Threat Analysis Tool Mar 2026

PythonBeautifulSouptldextractdnspythonEML ParsingRegex

GitHub ↗

Overview

Phishing Triage Workflow is an automated tool designed to streamline the analysis of suspicious emails. By parsing .eml files, the tool extracts critical Indicators of Compromise (IOCs), performs risk scoring based on various heuristics, and generates structured reports for security analysts.

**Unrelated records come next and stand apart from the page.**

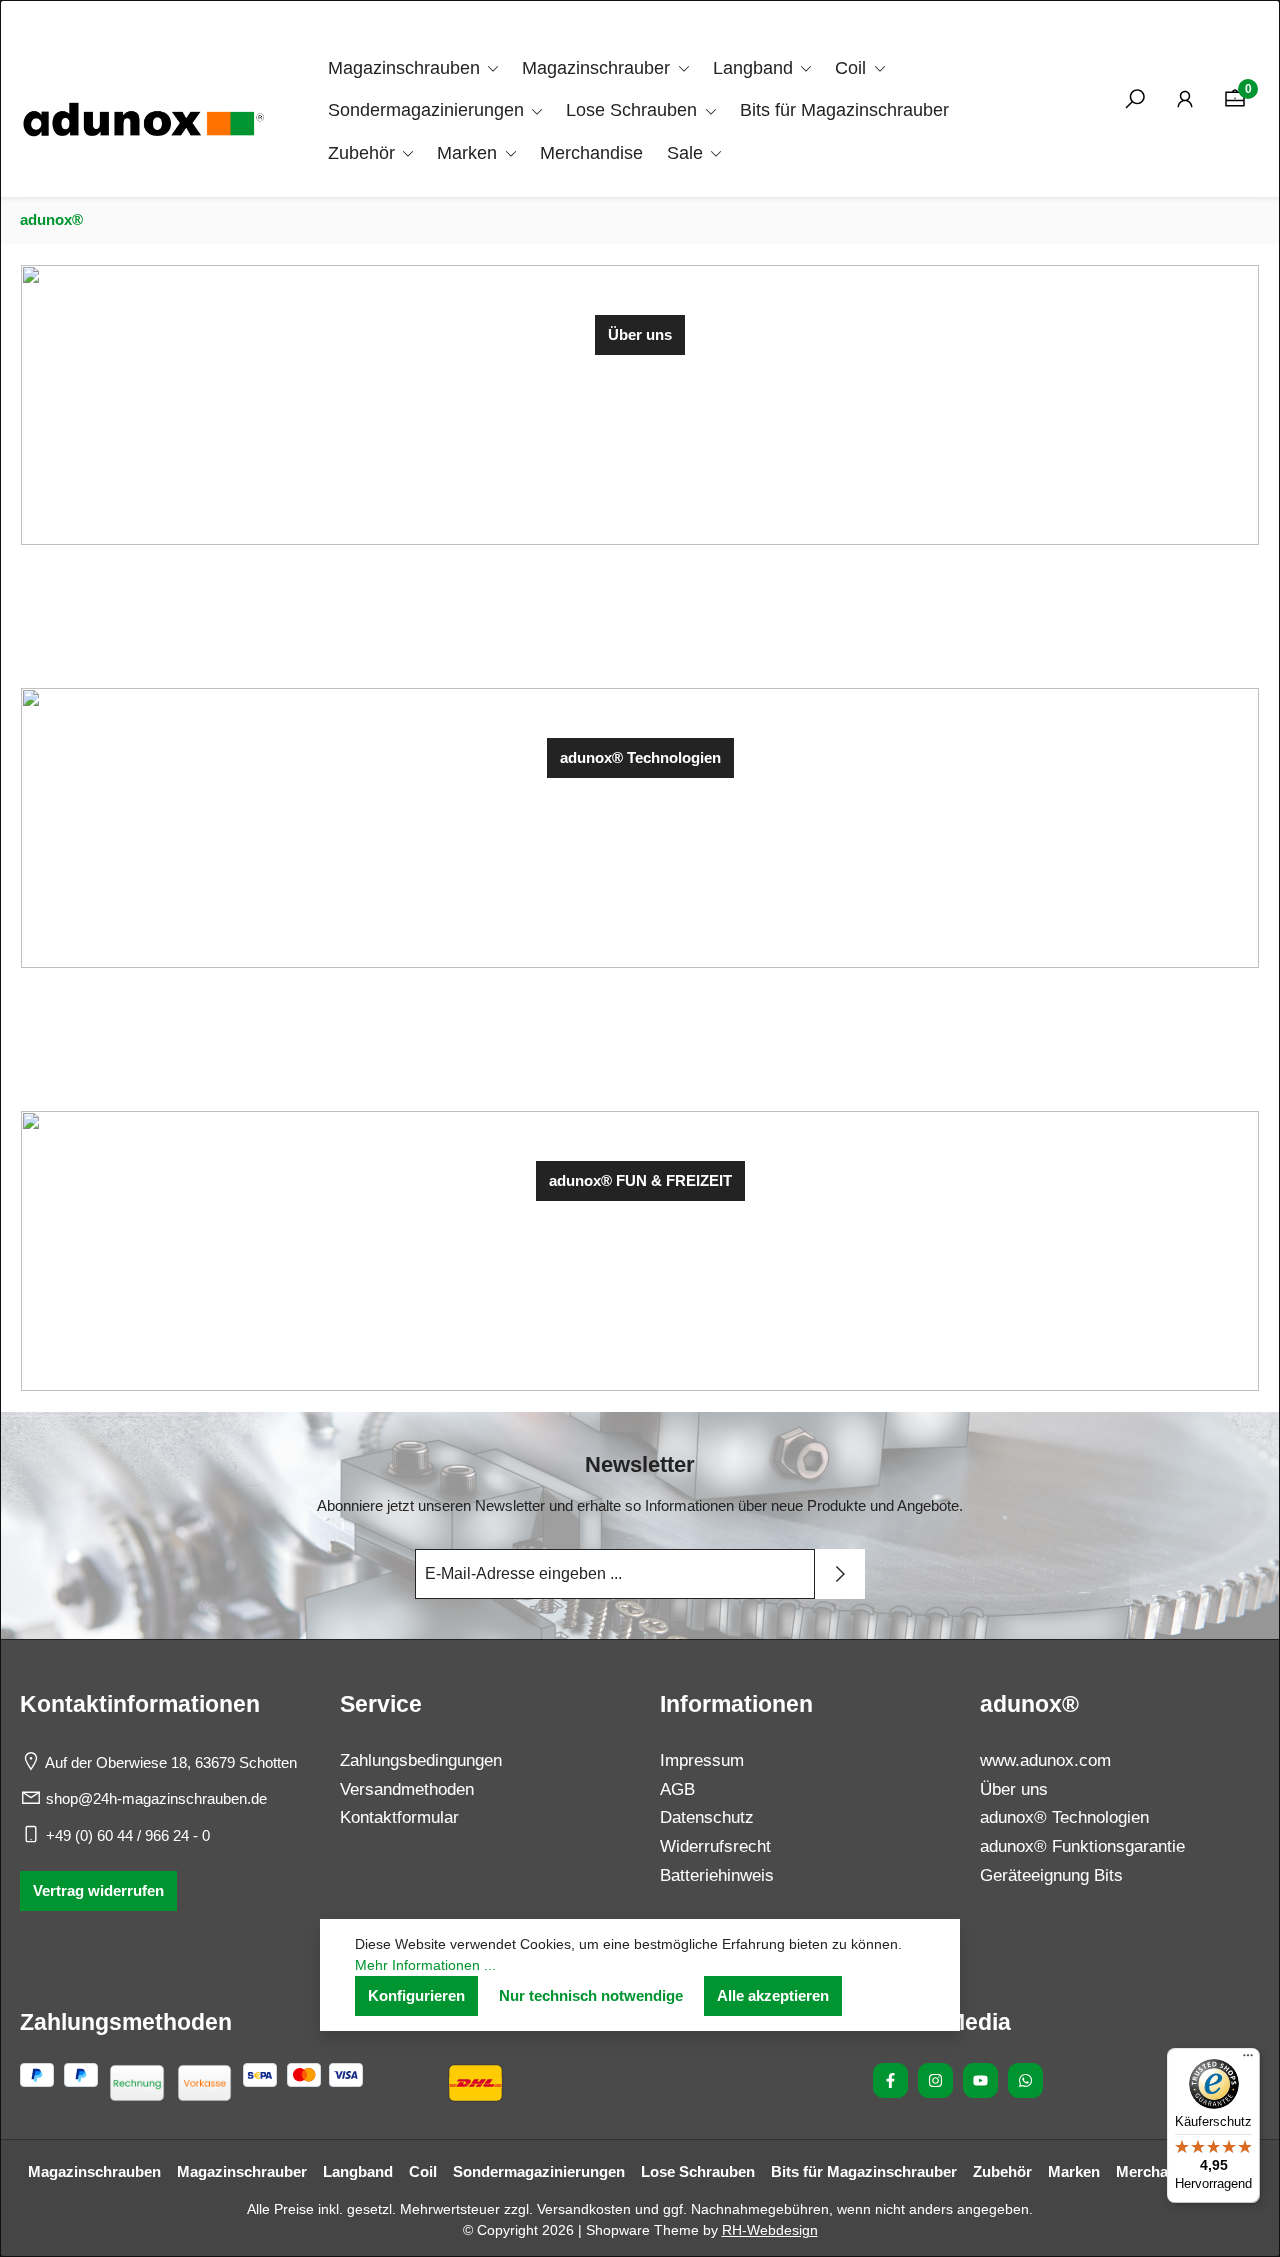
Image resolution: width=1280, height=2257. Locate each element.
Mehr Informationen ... (425, 1965)
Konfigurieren (416, 1995)
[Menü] (1248, 2060)
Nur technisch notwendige (591, 1995)
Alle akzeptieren (773, 1995)
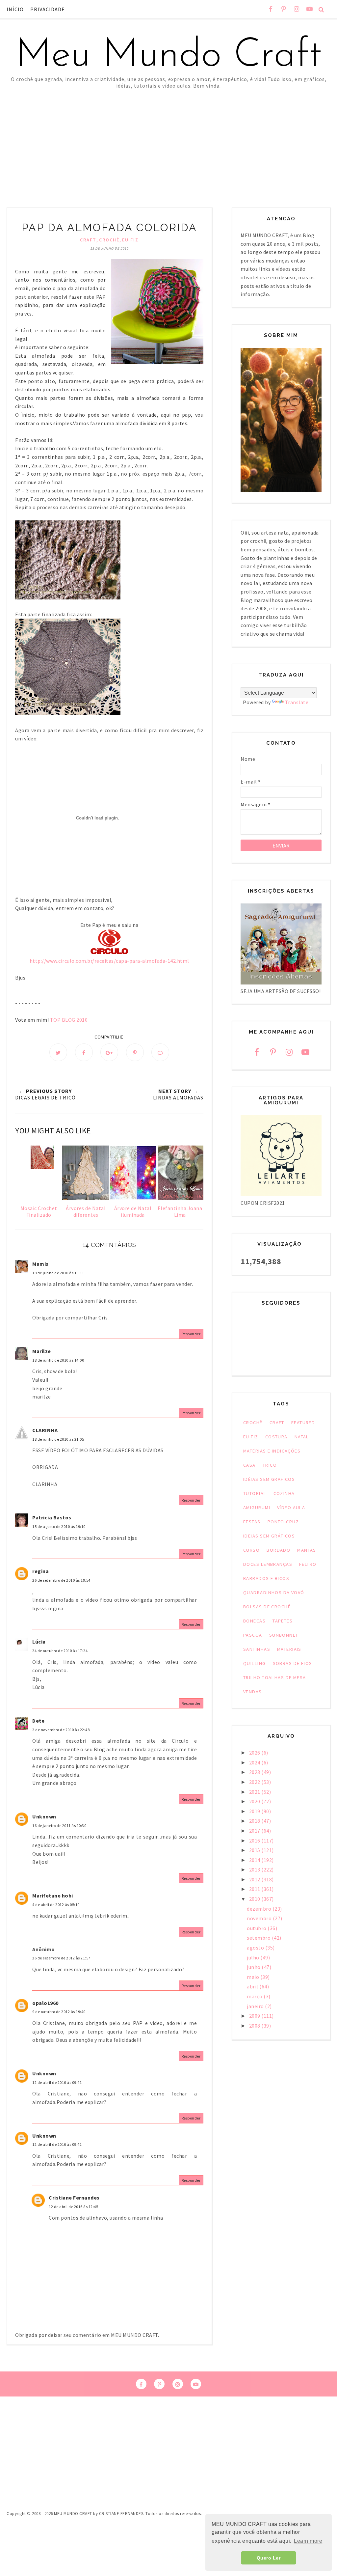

The primary goal of this project is to reduce the manual effort required for initial phishing triage, allowing responders to quickly identify high-risk emails and take automated containment actions.

Features

Email Parsing: Extract headers, body content (HTML and Plain Text), and attachment metadata from .eml files.
IOC Extraction: Automatically identify URLs, domains, IP addresses, email addresses, and file hashes within the email.
Risk Scoring: Weighted scoring system analyzing:
- SPF/DKIM/DMARC authentication failures.
- Header mismatches (e.g., From vs. Return-Path).
- Mismatched anchor links (Visible text vs. actual destination).
- Presence of URL shorteners.
- Dangerous attachment types (e.g., .exe, .vbs, .js).
Multiple Input Support: Analyze single files, multiple files, or entire directories of samples.
Actionable Reporting: Generate reports in Markdown or JSON format for integration with SOAR platforms or manual review.

Usage

Analyze a Single Email

1

python main.py suspicious_email.eml

Analyze a Directory of Samples

1

python main.py samples/ -s --format markdown

Export JSON Report

1

python main.py phishing.eml --format json --output report.json

Sample Output

The tool provides a clear verdict and risk score, highlighting the reasons for the classification:

 1
 2
 3
 4
 5
 6
 7
 8
 9
10
11
12
13
14
15
16
17
18
19
20
21
22
23
24
25
26
27
28
29
30
31
32
33
34


# Phishing Triage Report

## Verdict: 🔴 Likely Phishing (Risk Score: 95/100)

### Key Reasons:
- SPF check failed (+30)
- DMARC check failed (+30)
- Found 2 mismatched anchor links (+40)
- Dangerous attachment type detected: invoice.exe (+50)
- URL shortener detected: bit.ly/fake-link (+20)

## Email Metadata
- **Subject**: Invoice #48291 Due Today
- **From**: billing@secure-invoice.net
- **Date**: Mon, 23 Mar 2026 10:30:00 +0000

## Authentication Results
- **SPF**: fail
- **DKIM**: unknown
- **DMARC**: fail

## Extracted IOCs
### URLs
- https://bit.ly/fake-link
- http://malicious-site.com/login

### ⚠️ Mismatched Links Found:
- Visible Text: `https://amazon.com/orders` -> Destination: `http://malicious-site.com/login`

### Attachments
- **Filename**: invoice.exe
- **Type**: application/x-msdownload
- **Size**: 156000 bytes
- **SHA256**: `deadbeef...`

Learning Outcomes

This project demonstrates practical implementation of automated threat analysis workflows.

Key skills developed:

Advanced EML/MIME parsing in Python.
Regular expression patterns for IOC extraction.
Designing weighted risk-scoring algorithms.
Automating security analyst workflows.
Structured data reporting for security outcomes.

Security Research Value

Automating phishing triage is a core component of modern Security Operations (SecOps). This tool helps in:

Rapidly identifying large-scale phishing campaigns.
Extracting IOCs for proactive blocking at the perimeter.
Identifying common phishing techniques through consistent analysis.
Training newer analysts by providing structured reasoning for phishing verdicts.